Nutrition and Prostate Cancer

Song-Yi Park, Laurence N. Kolonel, in Nutrition in the Prevention and Treatment of Disease (Fourth Edition), 2017

B Pathology and Diagnosis of Prostate Cancer

Almost all prostate tumors are classified as adenocarcinomas (i.e., they arise from the glandular epithelial cells) and occur most commonly in the peripheral zone of the gland. Accordingly, they can often be felt by the physician during digital rectal examination. A unique feature of human prostate cancer is the high frequency of small, latent tumors in older men. A clear relationship between these occult tumors and those that become clinically apparent has not been established, although it is commonly assumed that the latter evolve from the former as a consequence of additional genetic mutations.

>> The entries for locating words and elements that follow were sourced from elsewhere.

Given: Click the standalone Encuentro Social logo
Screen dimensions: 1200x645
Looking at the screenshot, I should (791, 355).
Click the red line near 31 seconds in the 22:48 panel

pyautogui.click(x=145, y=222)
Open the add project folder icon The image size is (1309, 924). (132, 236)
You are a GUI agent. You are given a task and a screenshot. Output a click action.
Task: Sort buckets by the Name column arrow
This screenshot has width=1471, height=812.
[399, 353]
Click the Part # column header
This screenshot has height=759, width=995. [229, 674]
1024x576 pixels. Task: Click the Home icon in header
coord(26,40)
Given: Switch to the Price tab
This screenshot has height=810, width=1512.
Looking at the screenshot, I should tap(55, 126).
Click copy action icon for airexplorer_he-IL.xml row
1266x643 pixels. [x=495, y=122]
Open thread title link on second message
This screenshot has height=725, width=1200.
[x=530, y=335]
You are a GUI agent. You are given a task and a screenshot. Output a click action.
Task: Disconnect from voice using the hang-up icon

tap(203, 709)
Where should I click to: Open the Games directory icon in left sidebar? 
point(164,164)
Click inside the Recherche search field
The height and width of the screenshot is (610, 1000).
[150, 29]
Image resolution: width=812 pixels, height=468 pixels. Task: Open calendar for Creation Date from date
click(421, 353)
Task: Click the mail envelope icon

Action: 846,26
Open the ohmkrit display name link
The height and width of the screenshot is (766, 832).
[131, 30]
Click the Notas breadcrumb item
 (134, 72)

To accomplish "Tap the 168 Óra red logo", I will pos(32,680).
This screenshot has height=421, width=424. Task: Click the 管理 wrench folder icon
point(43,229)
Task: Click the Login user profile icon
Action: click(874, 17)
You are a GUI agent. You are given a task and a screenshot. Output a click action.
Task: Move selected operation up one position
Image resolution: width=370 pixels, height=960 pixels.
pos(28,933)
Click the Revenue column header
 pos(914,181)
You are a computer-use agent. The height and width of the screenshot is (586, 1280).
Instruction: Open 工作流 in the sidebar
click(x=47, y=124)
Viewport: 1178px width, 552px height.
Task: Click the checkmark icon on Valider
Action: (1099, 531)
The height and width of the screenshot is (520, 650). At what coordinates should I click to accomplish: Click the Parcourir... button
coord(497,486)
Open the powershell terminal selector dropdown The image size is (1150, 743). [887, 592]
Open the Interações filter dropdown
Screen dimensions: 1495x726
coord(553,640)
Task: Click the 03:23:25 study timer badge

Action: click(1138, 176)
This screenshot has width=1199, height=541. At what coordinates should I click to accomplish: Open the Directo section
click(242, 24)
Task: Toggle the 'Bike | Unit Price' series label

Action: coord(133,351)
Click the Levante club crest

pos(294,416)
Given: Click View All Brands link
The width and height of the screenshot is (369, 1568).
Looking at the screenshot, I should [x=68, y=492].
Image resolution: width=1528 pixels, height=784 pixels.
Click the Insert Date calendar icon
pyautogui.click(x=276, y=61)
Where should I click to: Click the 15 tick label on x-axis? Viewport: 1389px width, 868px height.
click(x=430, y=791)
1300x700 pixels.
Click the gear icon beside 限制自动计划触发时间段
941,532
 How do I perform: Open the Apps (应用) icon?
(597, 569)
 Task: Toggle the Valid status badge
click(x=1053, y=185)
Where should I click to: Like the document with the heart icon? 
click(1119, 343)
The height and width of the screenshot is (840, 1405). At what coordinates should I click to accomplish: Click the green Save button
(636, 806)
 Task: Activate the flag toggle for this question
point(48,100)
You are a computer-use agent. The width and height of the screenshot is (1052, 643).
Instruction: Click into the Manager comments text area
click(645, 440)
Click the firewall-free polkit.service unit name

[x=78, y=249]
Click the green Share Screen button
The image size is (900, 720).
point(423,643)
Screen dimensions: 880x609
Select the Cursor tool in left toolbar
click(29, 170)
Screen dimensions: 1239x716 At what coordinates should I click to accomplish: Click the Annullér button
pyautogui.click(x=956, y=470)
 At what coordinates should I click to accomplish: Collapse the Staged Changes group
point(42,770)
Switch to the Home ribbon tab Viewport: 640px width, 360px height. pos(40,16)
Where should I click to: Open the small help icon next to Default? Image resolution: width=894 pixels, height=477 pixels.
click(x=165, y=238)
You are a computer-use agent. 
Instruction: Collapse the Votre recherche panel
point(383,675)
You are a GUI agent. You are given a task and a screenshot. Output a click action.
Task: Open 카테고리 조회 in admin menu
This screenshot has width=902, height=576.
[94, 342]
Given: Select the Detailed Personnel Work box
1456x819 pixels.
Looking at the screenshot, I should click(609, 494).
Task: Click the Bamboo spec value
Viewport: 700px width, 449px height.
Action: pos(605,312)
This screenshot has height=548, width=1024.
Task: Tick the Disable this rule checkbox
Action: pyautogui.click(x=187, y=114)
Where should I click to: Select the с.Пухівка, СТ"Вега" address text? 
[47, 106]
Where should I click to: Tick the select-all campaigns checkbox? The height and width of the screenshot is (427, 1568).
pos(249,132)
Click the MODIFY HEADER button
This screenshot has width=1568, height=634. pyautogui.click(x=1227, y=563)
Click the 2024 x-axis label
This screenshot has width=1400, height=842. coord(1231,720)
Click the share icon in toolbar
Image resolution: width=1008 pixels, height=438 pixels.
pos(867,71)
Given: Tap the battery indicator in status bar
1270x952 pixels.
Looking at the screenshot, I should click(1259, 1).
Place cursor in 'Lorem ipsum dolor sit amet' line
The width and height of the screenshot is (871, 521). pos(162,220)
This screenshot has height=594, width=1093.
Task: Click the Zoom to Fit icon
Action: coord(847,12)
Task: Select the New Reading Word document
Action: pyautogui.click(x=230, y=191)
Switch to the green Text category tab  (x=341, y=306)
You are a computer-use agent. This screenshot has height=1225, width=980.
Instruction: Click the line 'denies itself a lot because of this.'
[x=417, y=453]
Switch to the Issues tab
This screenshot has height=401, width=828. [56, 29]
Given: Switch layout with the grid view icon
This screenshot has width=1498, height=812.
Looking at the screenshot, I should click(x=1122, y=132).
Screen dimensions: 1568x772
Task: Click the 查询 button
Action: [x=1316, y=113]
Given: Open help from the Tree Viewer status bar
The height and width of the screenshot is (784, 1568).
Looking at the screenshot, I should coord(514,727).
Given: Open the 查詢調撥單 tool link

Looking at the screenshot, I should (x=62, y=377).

Generally, prostate cancer in its early stages is asymptomatic. Enlargement of the prostate gland (BPH) commonly begins after the age of 45 years, ultimately leading to urinary tract symptoms (difficult and frequent urination). Many cases of prostate cancer are diagnosed as a result of digital rectal examination performed when a man visits his physician for relief of these symptoms. (Suspicious lesions on examination may be confirmed by transrectal ultrasound, followed by a biopsy of the gland.) Since its approval by the U.S. Food and Drug Administration in 1986, the prostate-specific antigen (PSA) test has come into widespread use. This test is not specific for prostate cancer, however, and gives an abnormal result if there is any increased tissue growth in the gland, such as occurs in BPH. Because of its sensitivity, the PSA test can lead to the diagnosis of very early, microscopic tumors. Although such lesions might never progress to clinical disease, surgical removal carries a risk of major complications (notably incontinence and/or impotence), leading to controversy regarding the proper use of PSA as a screening test for early prostate cancer [3,4]. Indeed, in its review in 2011, the U.S. Preventive Services Task Force (USPSTF) concluded that use of PSA as a screening modality has not resulted in any decrease in prostate cancer mortality and that, to the contrary, its use has led to more harm than good [5]. Thus, in 2012, the USPSTF published a statement recommending against PSA-based screening for prostate cancer [6]. Based on national surveys in the United States, the proportion of men aged 50 years and older reporting PSA screening in the past year was 36.9% in 2005, 40.6% in 2008, and 37.8% in 2010, but after the 2012 USPSTF recommendation, declined to 30.8% in 2013 [7].